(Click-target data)
------
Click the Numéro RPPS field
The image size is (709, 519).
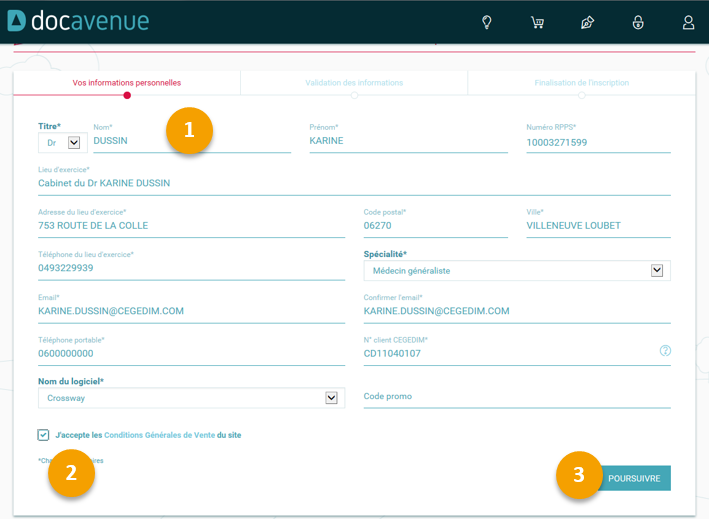tap(597, 142)
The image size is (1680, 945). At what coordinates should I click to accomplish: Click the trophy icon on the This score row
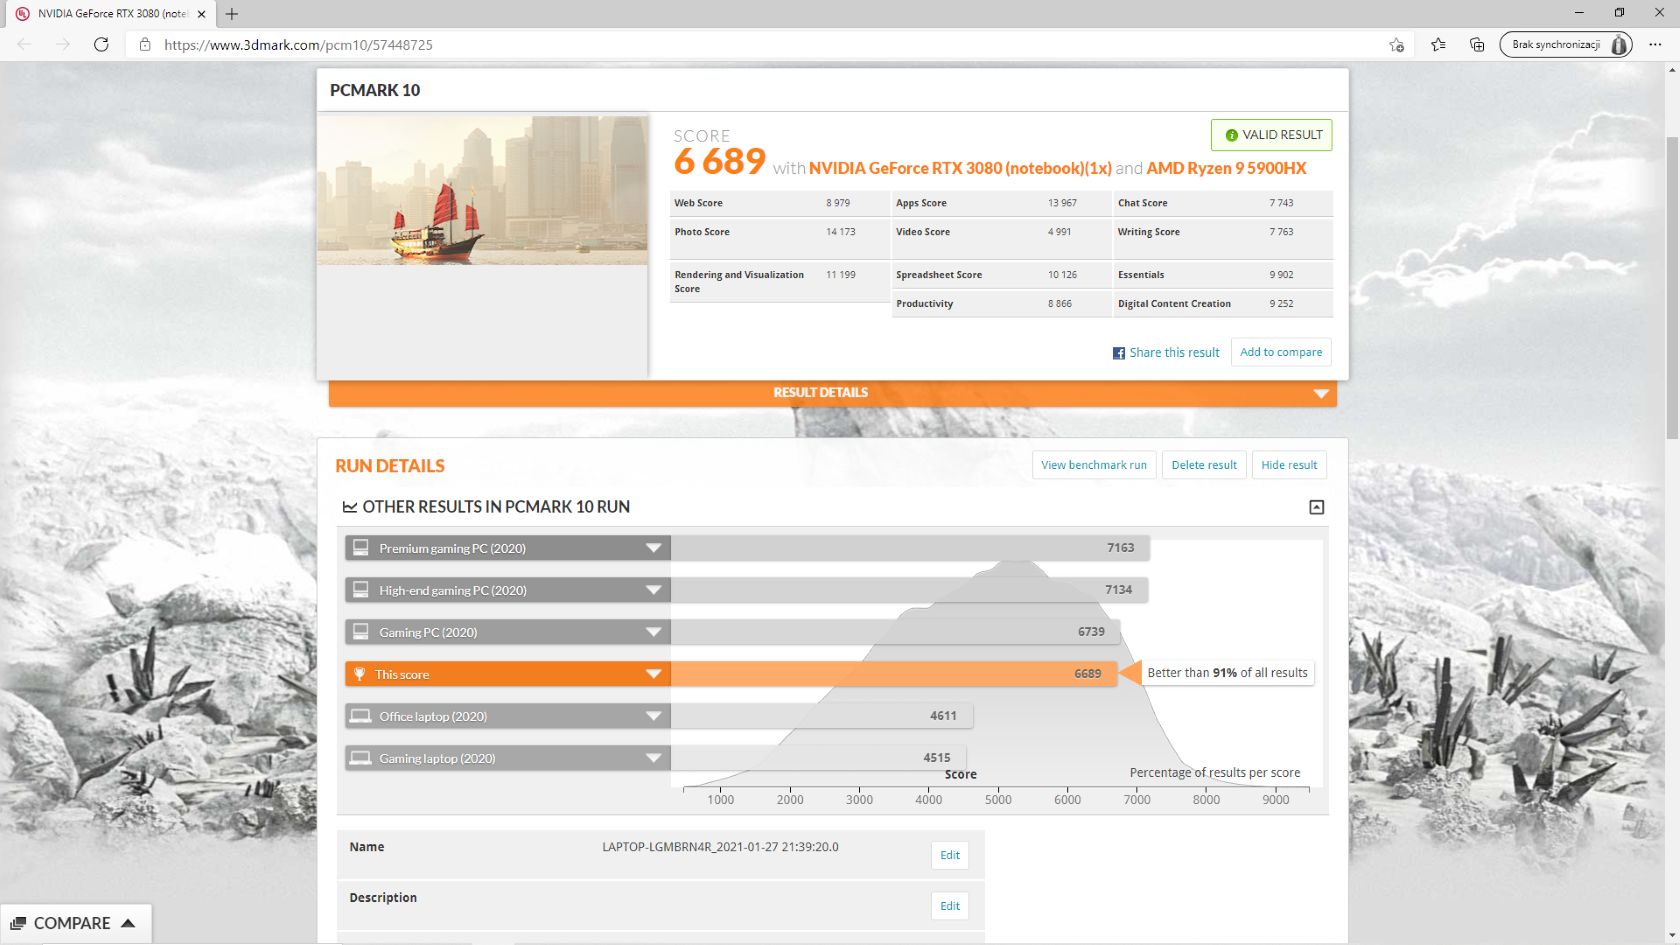click(361, 674)
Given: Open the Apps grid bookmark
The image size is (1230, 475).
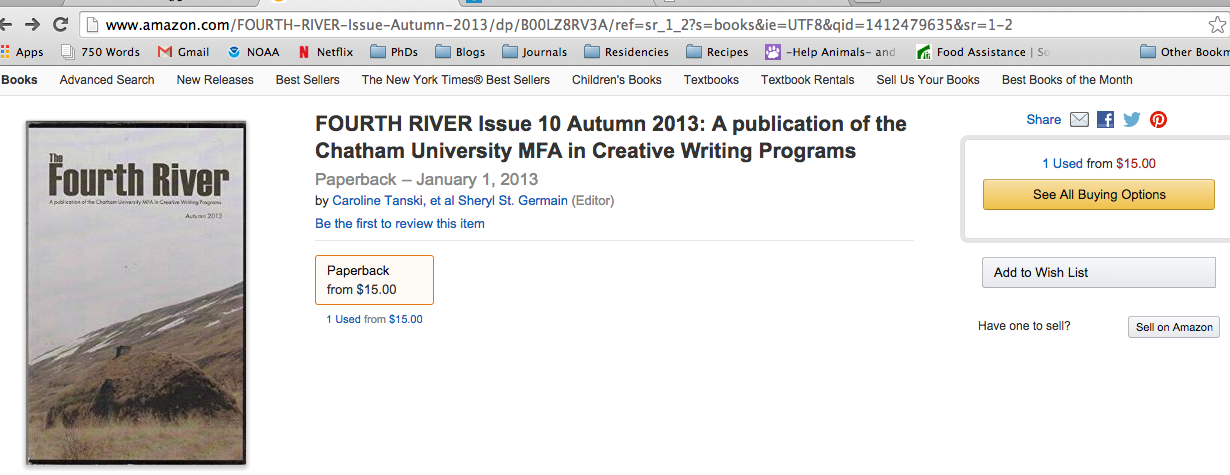Looking at the screenshot, I should tap(22, 52).
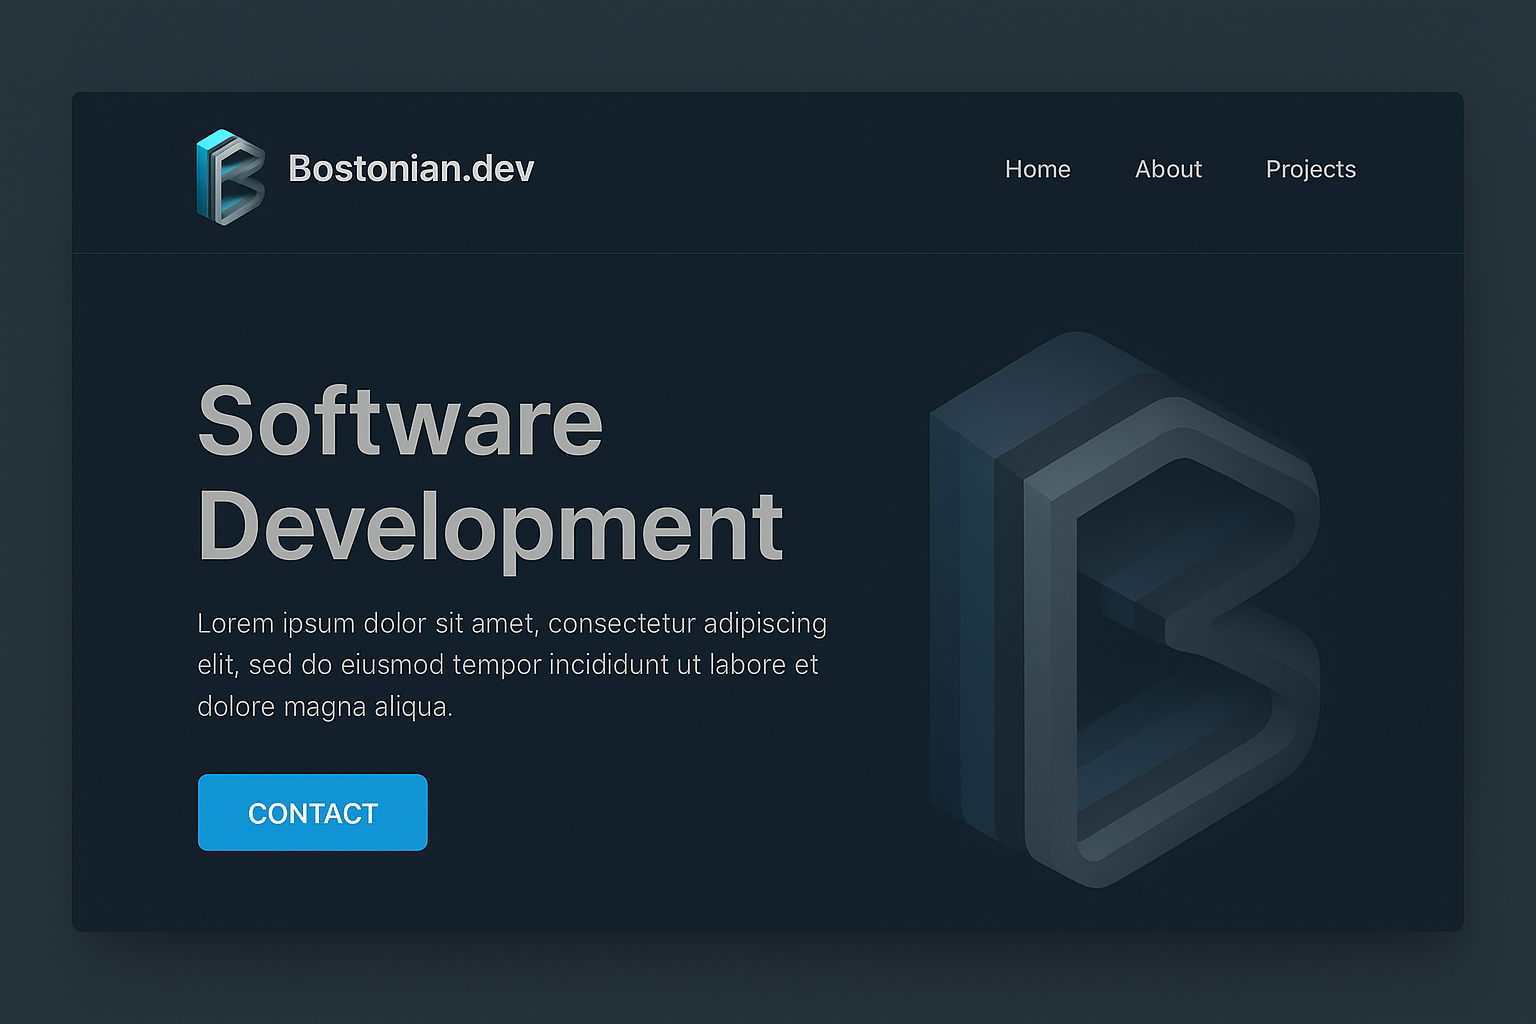The width and height of the screenshot is (1536, 1024).
Task: Click the large 3D B hero illustration
Action: (1125, 610)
------
**Direction**: Rewrite the stretch of the records from the line containing "The image size is (1680, 945)." through the end as a numbered list, dropping any blank lines and leaving out the pictures.

**Solution to the exercise**:
1. The image size is (1680, 945). At what coordinates should I click to accomplish: Click the trophy icon on the This score row
2. click(361, 674)
3. Given: Open the Apps grid bookmark
4. The image size is (1230, 475).
5. Looking at the screenshot, I should tap(22, 52).
6. The width and height of the screenshot is (1536, 1024).
7. Task: Click the large 3D B hero illustration
8. Action: (1125, 610)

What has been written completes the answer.